Task directions
Reproduce each line of the data below word for word.

□ □ □

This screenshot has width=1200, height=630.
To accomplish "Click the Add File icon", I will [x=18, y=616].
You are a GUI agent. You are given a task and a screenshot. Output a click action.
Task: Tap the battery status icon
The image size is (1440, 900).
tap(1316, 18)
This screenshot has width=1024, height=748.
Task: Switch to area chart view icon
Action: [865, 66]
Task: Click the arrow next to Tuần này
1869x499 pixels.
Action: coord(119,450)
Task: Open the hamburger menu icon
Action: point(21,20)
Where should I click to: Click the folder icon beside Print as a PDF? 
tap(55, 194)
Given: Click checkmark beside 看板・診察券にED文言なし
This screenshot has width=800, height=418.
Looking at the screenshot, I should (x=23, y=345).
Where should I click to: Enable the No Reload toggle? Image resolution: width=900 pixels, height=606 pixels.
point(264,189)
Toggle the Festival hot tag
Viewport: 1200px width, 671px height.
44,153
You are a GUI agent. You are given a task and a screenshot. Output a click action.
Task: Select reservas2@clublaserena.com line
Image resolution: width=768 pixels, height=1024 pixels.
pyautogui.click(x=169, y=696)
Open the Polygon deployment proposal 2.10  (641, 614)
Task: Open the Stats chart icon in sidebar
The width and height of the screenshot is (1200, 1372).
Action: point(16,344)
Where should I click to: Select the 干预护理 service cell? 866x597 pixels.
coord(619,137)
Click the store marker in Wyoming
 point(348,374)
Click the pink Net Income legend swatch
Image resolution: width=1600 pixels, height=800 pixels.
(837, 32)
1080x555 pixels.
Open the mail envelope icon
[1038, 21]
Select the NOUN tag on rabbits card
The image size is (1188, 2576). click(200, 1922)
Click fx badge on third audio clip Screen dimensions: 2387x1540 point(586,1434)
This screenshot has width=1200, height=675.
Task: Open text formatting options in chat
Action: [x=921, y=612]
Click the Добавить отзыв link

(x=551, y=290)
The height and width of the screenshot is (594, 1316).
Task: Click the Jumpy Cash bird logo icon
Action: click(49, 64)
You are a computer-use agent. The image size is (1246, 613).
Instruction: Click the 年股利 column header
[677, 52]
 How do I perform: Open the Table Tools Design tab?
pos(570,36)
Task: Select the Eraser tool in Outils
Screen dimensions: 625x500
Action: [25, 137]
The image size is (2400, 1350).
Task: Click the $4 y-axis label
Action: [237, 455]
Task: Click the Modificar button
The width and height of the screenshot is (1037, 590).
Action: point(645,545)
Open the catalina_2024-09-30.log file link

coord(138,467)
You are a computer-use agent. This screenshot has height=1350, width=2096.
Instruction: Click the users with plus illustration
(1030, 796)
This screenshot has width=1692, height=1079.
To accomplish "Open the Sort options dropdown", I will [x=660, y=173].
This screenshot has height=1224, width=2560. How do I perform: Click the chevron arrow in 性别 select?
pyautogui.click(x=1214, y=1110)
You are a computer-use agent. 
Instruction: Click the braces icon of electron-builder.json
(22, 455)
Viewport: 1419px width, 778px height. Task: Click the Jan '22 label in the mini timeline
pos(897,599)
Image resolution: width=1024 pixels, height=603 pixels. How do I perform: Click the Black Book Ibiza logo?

□ □ □

Answer to this problem
This screenshot has width=1200, height=630.
To accomplish "Click the Add File icon", I will [x=18, y=616].
You are a GUI agent. You are given a task and a screenshot. Output a click action.
Task: Tap the battery status icon
The image size is (1440, 900).
tap(1316, 18)
This screenshot has width=1024, height=748.
Task: Switch to area chart view icon
Action: [865, 66]
Task: Click the arrow next to Tuần này
1869x499 pixels.
Action: coord(119,450)
Task: Open the hamburger menu icon
Action: point(21,20)
Where should I click to: Click the folder icon beside Print as a PDF? 
tap(55, 194)
Given: Click checkmark beside 看板・診察券にED文言なし
This screenshot has width=800, height=418.
Looking at the screenshot, I should (x=23, y=345).
Where should I click to: Enable the No Reload toggle? Image resolution: width=900 pixels, height=606 pixels.
point(264,189)
Toggle the Festival hot tag
Viewport: 1200px width, 671px height.
44,153
You are a GUI agent. You are given a task and a screenshot. Output a click action.
Task: Select reservas2@clublaserena.com line
Image resolution: width=768 pixels, height=1024 pixels.
pyautogui.click(x=169, y=696)
Open the Polygon deployment proposal 2.10  (641, 614)
Task: Open the Stats chart icon in sidebar
The width and height of the screenshot is (1200, 1372).
Action: point(16,344)
Where should I click to: Select the 干预护理 service cell? 866x597 pixels.
coord(619,137)
Click the store marker in Wyoming
 point(348,374)
Click the pink Net Income legend swatch
Image resolution: width=1600 pixels, height=800 pixels.
(837, 32)
1080x555 pixels.
Open the mail envelope icon
[1038, 21]
Select the NOUN tag on rabbits card
The image size is (1188, 2576). click(200, 1922)
Click fx badge on third audio clip Screen dimensions: 2387x1540 point(586,1434)
This screenshot has width=1200, height=675.
Task: Open text formatting options in chat
Action: [x=921, y=612]
Click the Добавить отзыв link

(x=551, y=290)
The height and width of the screenshot is (594, 1316).
Task: Click the Jumpy Cash bird logo icon
Action: click(49, 64)
You are a computer-use agent. The image size is (1246, 613).
Instruction: Click the 年股利 column header
[677, 52]
 How do I perform: Open the Table Tools Design tab?
pos(570,36)
Task: Select the Eraser tool in Outils
Screen dimensions: 625x500
Action: [25, 137]
The image size is (2400, 1350).
Task: Click the $4 y-axis label
Action: [237, 455]
Task: Click the Modificar button
The width and height of the screenshot is (1037, 590).
Action: point(645,545)
Open the catalina_2024-09-30.log file link

coord(138,467)
You are a computer-use agent. This screenshot has height=1350, width=2096.
Instruction: Click the users with plus illustration
(1030, 796)
This screenshot has width=1692, height=1079.
To accomplish "Open the Sort options dropdown", I will [x=660, y=173].
This screenshot has height=1224, width=2560. How do I perform: Click the chevron arrow in 性别 select?
pyautogui.click(x=1214, y=1110)
You are a computer-use agent. 
Instruction: Click the braces icon of electron-builder.json
(22, 455)
Viewport: 1419px width, 778px height. Task: Click the Jan '22 label in the mini timeline
pos(897,599)
Image resolution: width=1024 pixels, height=603 pixels. How do I perform: Click the Black Book Ibiza logo?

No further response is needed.